[START OF RECORDS FOR THIS TASK]

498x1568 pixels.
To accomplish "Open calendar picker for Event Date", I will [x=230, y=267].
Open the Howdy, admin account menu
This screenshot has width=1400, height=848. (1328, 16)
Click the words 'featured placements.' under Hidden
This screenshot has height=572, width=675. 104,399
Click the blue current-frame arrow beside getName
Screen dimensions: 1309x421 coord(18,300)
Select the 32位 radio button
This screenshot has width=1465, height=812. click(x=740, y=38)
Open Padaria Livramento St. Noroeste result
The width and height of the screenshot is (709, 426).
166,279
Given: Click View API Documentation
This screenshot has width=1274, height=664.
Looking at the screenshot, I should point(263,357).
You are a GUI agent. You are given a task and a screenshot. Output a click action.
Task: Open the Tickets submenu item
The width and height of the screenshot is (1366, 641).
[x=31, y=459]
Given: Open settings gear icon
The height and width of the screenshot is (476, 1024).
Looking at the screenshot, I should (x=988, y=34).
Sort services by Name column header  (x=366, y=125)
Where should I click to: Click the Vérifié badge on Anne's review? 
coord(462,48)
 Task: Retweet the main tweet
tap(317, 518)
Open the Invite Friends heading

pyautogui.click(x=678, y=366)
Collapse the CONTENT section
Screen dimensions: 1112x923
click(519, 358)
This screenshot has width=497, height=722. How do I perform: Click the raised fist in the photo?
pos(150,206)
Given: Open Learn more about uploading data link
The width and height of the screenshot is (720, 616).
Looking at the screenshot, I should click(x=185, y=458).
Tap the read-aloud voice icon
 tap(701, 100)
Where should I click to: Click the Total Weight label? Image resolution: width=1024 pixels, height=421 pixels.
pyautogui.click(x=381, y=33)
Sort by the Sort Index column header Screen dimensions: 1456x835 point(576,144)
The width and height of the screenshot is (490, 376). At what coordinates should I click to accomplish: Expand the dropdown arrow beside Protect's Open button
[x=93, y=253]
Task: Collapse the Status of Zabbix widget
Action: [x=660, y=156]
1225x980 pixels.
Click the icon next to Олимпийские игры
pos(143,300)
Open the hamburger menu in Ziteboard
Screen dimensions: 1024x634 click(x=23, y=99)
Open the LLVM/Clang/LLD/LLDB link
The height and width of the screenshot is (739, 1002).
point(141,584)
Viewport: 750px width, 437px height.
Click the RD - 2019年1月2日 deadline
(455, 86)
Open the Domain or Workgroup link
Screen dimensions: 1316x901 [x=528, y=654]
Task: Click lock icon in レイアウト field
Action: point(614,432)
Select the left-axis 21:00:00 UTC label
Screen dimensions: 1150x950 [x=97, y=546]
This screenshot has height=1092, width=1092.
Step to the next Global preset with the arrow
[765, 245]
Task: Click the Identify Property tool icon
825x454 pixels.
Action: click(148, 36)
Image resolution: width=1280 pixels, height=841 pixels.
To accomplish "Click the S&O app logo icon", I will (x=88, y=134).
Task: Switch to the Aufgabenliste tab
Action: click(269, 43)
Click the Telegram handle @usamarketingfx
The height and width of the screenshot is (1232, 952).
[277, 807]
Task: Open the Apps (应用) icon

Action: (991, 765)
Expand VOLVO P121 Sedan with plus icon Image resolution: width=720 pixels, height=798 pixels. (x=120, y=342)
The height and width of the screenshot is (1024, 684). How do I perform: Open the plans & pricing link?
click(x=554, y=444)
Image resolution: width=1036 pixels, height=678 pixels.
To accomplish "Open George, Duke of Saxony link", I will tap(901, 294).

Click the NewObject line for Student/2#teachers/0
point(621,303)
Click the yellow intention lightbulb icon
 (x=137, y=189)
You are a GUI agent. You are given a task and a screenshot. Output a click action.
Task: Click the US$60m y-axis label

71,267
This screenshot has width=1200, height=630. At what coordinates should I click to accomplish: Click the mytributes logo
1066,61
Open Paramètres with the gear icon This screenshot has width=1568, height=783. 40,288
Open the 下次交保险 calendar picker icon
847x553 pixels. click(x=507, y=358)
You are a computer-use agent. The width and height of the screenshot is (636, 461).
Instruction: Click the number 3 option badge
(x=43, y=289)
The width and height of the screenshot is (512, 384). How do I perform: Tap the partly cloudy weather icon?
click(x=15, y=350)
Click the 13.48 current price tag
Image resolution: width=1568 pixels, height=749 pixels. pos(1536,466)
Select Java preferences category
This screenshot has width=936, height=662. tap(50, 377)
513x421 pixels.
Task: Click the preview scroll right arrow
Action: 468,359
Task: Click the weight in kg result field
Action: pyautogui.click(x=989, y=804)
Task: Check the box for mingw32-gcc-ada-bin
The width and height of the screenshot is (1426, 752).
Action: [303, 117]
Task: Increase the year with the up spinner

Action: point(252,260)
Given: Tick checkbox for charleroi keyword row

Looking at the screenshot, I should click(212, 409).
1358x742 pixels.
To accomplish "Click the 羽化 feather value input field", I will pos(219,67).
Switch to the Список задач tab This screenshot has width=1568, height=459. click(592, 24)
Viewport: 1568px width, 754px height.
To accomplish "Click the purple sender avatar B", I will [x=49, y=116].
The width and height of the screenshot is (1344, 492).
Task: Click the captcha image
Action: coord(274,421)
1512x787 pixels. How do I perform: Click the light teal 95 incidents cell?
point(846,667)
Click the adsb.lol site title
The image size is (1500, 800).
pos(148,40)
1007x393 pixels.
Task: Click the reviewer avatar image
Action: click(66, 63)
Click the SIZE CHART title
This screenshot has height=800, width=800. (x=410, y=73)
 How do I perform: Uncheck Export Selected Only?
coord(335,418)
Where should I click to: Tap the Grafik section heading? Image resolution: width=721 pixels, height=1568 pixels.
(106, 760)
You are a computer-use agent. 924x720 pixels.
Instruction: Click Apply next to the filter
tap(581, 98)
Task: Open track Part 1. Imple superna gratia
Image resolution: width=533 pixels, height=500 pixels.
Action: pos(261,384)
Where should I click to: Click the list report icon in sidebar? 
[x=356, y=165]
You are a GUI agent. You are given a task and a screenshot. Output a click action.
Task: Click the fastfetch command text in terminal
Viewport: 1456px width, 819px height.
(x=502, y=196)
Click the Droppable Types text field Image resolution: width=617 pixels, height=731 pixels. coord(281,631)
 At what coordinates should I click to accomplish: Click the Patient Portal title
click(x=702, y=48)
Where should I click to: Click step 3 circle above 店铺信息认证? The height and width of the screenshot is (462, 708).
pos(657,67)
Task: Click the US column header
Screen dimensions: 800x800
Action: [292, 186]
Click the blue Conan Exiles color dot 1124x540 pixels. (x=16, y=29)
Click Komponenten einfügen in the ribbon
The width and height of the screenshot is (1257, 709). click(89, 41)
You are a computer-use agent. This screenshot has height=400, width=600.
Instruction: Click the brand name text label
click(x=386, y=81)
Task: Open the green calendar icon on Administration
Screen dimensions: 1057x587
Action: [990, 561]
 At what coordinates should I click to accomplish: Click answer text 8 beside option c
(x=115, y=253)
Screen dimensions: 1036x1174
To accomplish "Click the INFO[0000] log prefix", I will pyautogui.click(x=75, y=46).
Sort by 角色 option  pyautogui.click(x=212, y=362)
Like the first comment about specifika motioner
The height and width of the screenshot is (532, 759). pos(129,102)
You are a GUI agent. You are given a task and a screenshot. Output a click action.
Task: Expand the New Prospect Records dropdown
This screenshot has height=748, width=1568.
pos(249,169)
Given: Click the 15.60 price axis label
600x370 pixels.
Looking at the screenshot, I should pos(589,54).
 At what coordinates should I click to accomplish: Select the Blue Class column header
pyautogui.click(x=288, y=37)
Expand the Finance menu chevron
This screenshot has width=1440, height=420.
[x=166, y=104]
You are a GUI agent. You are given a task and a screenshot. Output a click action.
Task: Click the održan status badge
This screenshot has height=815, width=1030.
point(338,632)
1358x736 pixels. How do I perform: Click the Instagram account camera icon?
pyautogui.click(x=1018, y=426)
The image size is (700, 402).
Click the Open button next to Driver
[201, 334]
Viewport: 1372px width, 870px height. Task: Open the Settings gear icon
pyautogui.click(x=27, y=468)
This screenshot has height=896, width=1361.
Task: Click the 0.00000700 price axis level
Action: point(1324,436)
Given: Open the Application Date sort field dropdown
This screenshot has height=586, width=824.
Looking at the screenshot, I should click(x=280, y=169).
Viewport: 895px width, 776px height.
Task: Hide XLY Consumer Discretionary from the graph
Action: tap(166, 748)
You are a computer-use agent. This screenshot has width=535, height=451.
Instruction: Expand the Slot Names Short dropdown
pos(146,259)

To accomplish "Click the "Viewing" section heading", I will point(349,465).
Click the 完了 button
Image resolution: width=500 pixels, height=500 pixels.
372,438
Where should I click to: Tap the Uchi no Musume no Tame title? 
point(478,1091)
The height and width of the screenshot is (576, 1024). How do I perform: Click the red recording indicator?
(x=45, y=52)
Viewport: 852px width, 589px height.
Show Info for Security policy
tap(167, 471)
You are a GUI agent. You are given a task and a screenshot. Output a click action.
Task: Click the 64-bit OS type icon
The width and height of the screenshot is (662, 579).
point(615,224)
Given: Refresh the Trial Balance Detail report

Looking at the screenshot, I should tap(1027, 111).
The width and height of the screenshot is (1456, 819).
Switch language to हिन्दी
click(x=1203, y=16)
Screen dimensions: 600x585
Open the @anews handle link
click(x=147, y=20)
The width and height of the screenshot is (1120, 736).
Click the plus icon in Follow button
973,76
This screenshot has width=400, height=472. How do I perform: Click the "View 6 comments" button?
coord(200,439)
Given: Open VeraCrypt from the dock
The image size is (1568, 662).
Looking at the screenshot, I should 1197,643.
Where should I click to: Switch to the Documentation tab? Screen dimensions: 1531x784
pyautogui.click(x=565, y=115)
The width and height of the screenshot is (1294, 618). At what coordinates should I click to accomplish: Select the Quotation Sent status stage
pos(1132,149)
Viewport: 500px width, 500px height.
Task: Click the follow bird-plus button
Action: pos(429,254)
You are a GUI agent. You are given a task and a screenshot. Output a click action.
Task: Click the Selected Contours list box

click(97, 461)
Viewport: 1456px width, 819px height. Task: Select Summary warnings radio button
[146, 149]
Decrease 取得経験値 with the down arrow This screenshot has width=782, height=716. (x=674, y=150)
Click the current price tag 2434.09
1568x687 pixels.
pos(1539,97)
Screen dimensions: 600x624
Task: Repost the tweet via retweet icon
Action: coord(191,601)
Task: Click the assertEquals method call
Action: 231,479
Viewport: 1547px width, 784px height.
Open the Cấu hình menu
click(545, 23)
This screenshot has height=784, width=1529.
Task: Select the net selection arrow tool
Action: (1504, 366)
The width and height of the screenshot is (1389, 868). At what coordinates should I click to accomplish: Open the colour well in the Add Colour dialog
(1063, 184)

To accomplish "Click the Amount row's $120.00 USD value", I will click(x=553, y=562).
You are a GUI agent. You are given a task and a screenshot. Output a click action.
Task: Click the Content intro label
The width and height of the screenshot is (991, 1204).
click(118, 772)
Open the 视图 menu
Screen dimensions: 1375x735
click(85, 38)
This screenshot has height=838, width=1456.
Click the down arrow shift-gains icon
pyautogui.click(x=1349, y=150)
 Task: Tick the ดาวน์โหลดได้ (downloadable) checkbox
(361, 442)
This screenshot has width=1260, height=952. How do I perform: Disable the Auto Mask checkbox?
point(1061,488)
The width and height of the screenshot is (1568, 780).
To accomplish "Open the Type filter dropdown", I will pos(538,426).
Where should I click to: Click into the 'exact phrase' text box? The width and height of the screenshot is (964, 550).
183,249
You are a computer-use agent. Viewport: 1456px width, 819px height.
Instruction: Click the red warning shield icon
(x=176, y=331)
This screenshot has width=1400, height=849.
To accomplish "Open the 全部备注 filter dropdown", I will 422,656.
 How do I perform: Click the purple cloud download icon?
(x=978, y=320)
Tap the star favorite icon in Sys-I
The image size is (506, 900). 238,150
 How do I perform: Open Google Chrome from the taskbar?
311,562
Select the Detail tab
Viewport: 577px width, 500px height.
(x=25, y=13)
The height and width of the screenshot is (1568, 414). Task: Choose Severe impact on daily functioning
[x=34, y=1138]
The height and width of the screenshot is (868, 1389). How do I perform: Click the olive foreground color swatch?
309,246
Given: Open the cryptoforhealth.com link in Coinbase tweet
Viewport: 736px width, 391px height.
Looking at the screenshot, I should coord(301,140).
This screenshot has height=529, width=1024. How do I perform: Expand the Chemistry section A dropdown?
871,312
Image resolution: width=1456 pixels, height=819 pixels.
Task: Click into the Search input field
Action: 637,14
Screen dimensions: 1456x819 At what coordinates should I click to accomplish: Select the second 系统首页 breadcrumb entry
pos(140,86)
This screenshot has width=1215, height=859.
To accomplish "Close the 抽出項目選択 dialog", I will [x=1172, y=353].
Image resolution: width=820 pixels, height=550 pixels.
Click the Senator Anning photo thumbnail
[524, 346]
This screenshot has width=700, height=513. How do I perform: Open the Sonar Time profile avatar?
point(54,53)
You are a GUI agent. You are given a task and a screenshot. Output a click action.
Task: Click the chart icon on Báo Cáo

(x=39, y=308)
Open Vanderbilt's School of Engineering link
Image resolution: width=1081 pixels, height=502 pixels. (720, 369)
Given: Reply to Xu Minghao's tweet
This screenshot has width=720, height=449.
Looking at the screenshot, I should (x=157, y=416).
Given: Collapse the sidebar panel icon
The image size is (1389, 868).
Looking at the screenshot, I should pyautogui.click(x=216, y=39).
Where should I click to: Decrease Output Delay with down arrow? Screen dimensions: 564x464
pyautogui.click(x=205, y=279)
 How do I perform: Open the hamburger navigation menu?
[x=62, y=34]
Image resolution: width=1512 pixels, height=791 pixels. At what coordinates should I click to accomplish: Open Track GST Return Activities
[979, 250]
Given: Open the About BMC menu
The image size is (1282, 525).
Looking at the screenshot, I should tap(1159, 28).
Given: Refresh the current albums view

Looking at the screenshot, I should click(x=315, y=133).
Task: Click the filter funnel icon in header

[END OF RECORDS FOR THIS TASK]

▸ DIRECTION:
Recast the stretch of rows from the line containing "Select Java preferences category" through the line containing "[x=356, y=165]" as a numbered list, leaving out any blank lines.

▸ CORRECT OUTPUT:
1. Select Java preferences category
2. This screenshot has width=936, height=662. tap(50, 377)
3. 513x421 pixels.
4. Task: Click the preview scroll right arrow
5. Action: 468,359
6. Task: Click the weight in kg result field
7. Action: pyautogui.click(x=989, y=804)
8. Task: Check the box for mingw32-gcc-ada-bin
9. The width and height of the screenshot is (1426, 752).
10. Action: [303, 117]
11. Task: Increase the year with the up spinner
12. Action: point(252,260)
13. Given: Tick checkbox for charleroi keyword row
14. Looking at the screenshot, I should click(212, 409).
15. 1358x742 pixels.
16. To accomplish "Click the 羽化 feather value input field", I will pos(219,67).
17. Switch to the Список задач tab This screenshot has width=1568, height=459. click(592, 24)
18. Viewport: 1568px width, 754px height.
19. To accomplish "Click the purple sender avatar B", I will [x=49, y=116].
20. The width and height of the screenshot is (1344, 492).
21. Task: Click the captcha image
22. Action: coord(274,421)
23. 1512x787 pixels. How do I perform: Click the light teal 95 incidents cell?
24. point(846,667)
25. Click the adsb.lol site title
26. The image size is (1500, 800).
27. pos(148,40)
28. 1007x393 pixels.
29. Task: Click the reviewer avatar image
30. Action: click(66, 63)
31. Click the SIZE CHART title
32. This screenshot has height=800, width=800. (x=410, y=73)
33.  How do I perform: Uncheck Export Selected Only?
34. coord(335,418)
35. Where should I click to: Tap the Grafik section heading? Image resolution: width=721 pixels, height=1568 pixels.
36. (106, 760)
37. You are a computer-use agent. 924x720 pixels.
38. Instruction: Click Apply next to the filter
39. tap(581, 98)
40. Task: Open track Part 1. Imple superna gratia
41. Image resolution: width=533 pixels, height=500 pixels.
42. Action: pos(261,384)
43. Where should I click to: Click the list report icon in sidebar? 
44. [x=356, y=165]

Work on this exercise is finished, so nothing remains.